While not your typical Grammar Nazi, I find the following to be irritating.
I will get notes from staff saying that something or other “needs finished” or “needs done” (instead of “needs to be finished/needs to be done”).
I just sent back a proposed procedure manual revision featuring glaring examples of this, with corrections.
Mrs. J. thinks it’s a Pittsburghism that has crept west into Ohio.
It needs stop.
Ace309
January 24, 2011, 4:07am
3
You mean “needs stopped.”
Wouldn’t that be “It needs stopped”?
And agreed.
Would you be happier with ‘needs finishing’?
I agree that ‘needs finished’, ‘needs washed’, etc, needs eradicated.
I’ve only ever heard of this usage right here on the Dope. Seems it hasn’t slimed into corporate Australia yet, thank Og.
I’d never heard it until I started dating an Ohioan. It was…really odd at first. And it took me a little while to get the usage correct. But now, I find it kind of endearing, and I occasionally do it myself.
I classify it as “mostly harmless.”
Khadaji
January 24, 2011, 12:03pm
9
It think it may be a Pennsylvania regionalism. It isn’t uncommon where I am and I confess that I have been guilty of using the idiom a time or two. (I remember a young man from Canada making fun of me in the mid 90s for it when I was consulting.)
Pai325
January 24, 2011, 12:46pm
10
It is very common in rural Illinois, and it makes me want to cover my ears and scream.
MegaBee
January 24, 2011, 12:56pm
11
It is a part of Pittsburghese. As long as the meaning is clear, I couldn’t care less.
LSLGuy
January 24, 2011, 1:38pm
12
You never can tell what needs searched.
Bootis
January 24, 2011, 2:24pm
14
You no care none if sentinces like this be coming up in technical procedure manuals 'cuz you know what I mean ?

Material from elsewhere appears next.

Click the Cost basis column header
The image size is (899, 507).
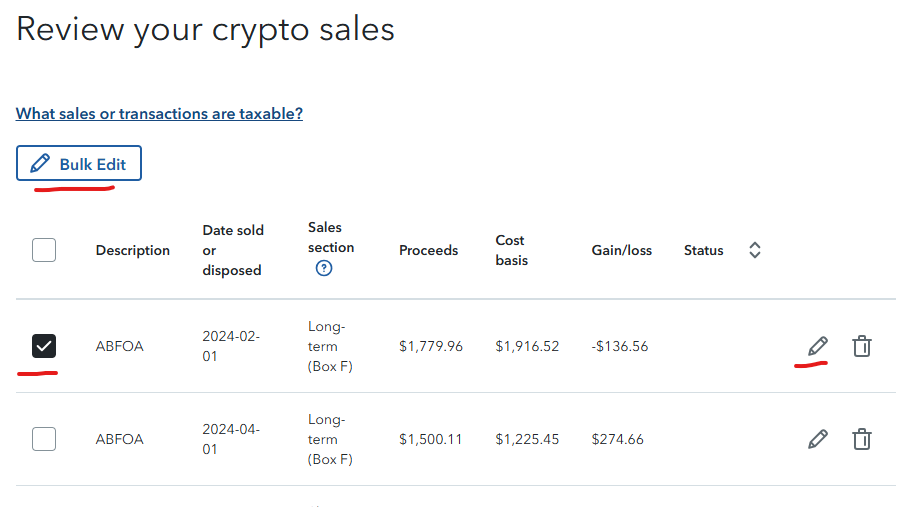[511, 250]
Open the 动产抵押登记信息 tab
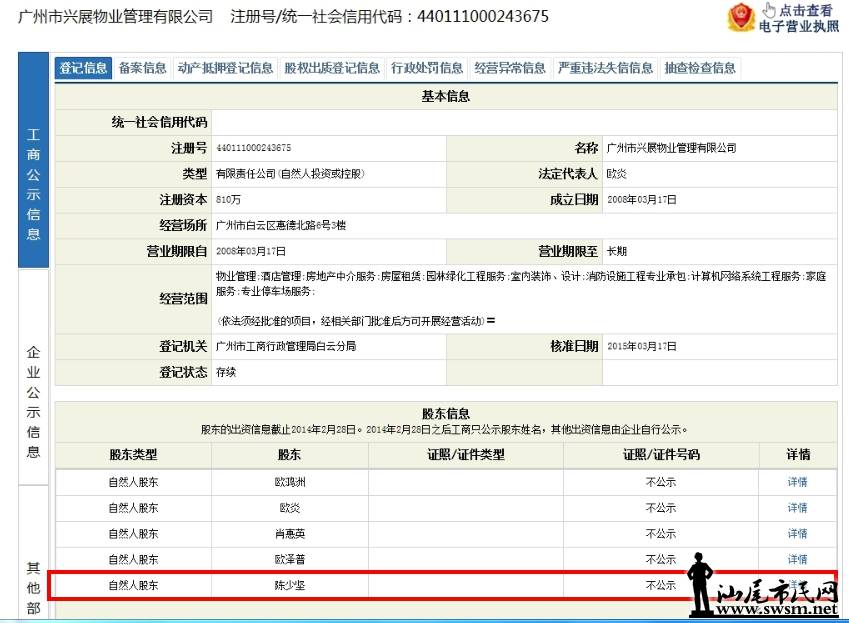Viewport: 849px width, 623px height. [x=225, y=68]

Eww that’s awful. Especially written.
Clearly we need a stronger barrier between OH and PA, to keep these Pittsburghisms from infecting our language.
(The existing barrier needs strengthened.)
Jackmannii:
…
It needs stop.
No, it “needs stopped” :rolleyes: :p.
It actually made its way east to Harrisburg, too; I grew up using that phrasing as well.
Of course, I grew up thinking the third letter of our nation’s capital was ‘R’, also. I got over both of these “rate away” once I hit high school.